* WHAT TO WORK ON:
**a)** Decide whether each statement agrees with the toddler essay. Answer yes or no for each, and quote the words from the text that decide it.
(i) The parent had about 90 minutes of rest after a night shift.
(ii) The overhead lamp had been in place for five years.
(iii) Every invitee came to the morning meeting.
**b)** According to the closing note of the toddler essay, what topics does Anna Pasquarella share words on? List all of them.

A Toddler’s Business Perspective
My one year old’s eyes match the brilliance of the overhead lamp we pass on our way to his room for bedtime. He reaches, twists his little torso as we move, to the point that I would be in danger of dropping him if I wasn’t paying attention. I love my son. I love that he shares my taste in interior decorating, I really do, but I am also running on 90 minutes of rest since last night’s night shift and all I want to do is get him to his room so we can read the same stories we do every night and then I can catch the same sad amount of sleep as I do every sleep and then drag myself out of bed before dawn to make a work meeting where we will most likely discuss the same things we discuss every meeting. We just need to get through this.
“LIIIIIIIGHT!” my son practically sings, and I am about to scold him on the riskiness of trying to leap out of Mama’s arms in a stairwell when I realize he isn’t pointing at the lamp at all but at the wall, where colors from the shade have been projected through and dance around as we walk. Three years that light has been there, and I never noticed what it could do.
When you await the arrival of your first child everyone tells you that becoming a parent will change how you see the world. Far fewer mention how it can change how you see your profession. The reality of staying at a job for any length of time is that it won’t always be exciting. Routines and habits will form, and there will be periods where the day to day tasks pale in comparison to the full sensory explosion of raising the human that awaits you at home. So maybe it’s time to take the lead from that human. My son may look at, read, feel, discuss things over and over, but he notices something different each time, and never does the encounter seem disappointing. Toddlers don’t get bored, at least not in the way adults do, and any repetition they create fosters learning rather than frustration.
This springs to mind as I try to caffeinate the sleep out of my eyes at the next morning’s meeting, and I find myself throwing in suggestions during the initial silence rather than wondering why no one else speaks up, and then talking through ways to retime and restructure so that more people can participate, rather than fume at the fact that, as usual, only half of the invitees have shown. I manage to head home more energized than exasperated. I do love this place, I remember. I keep coming back at odd hours because by and large I enjoy the work I do. They aren’t major shifts, but they are still shifts, and they are possibilities that have been there all along.
I may not always embrace every aspect of my work with the same joy my son embraces light fixtures, but I can remind myself to use my kid eyes when things seem especially old and dusty. Maybe there’s just something I haven’t seen yet.
Anna Pasquarella is a pediatric transplant nurse, photographer and storyteller living in Southern California with her husband and son. To keep her hands and brain even busier, Anna loves to knit brightly colored socks and share words on navigating motherhood, mental health, world exploration and sleep deprivation.

* SOURCE INFORMATION:
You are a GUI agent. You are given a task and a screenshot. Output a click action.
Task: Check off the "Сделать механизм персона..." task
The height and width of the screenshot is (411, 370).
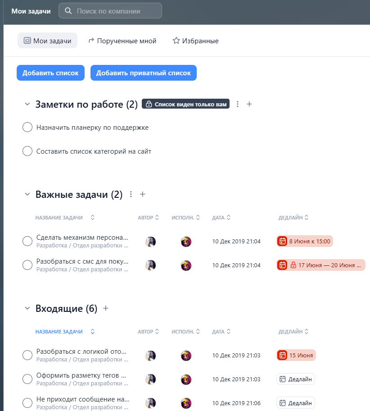(27, 241)
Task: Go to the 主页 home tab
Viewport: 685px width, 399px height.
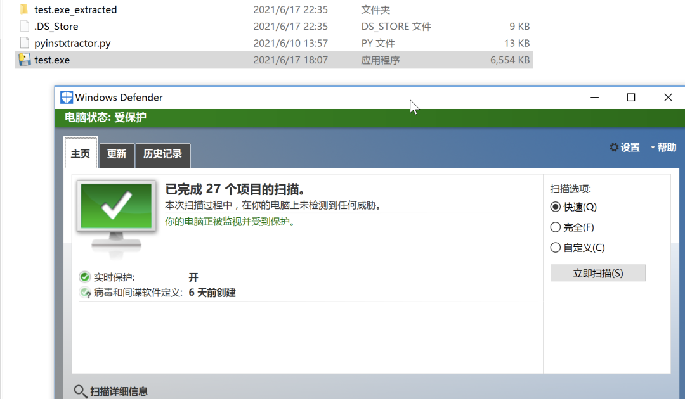Action: pos(81,153)
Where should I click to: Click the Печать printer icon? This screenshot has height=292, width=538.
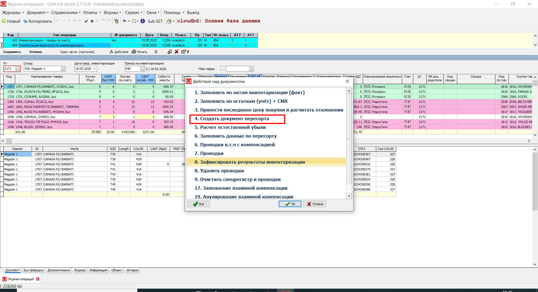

* TASK RESPONSES:
**a)**
(i) Yes: "I am also running on 90 minutes of rest since last night’s night shift"
(ii) No: "Three years that light has been there"
(iii) No: "only half of the invitees have shown"

**b)**
- Navigating motherhood
- Mental health
- World exploration
- Sleep deprivation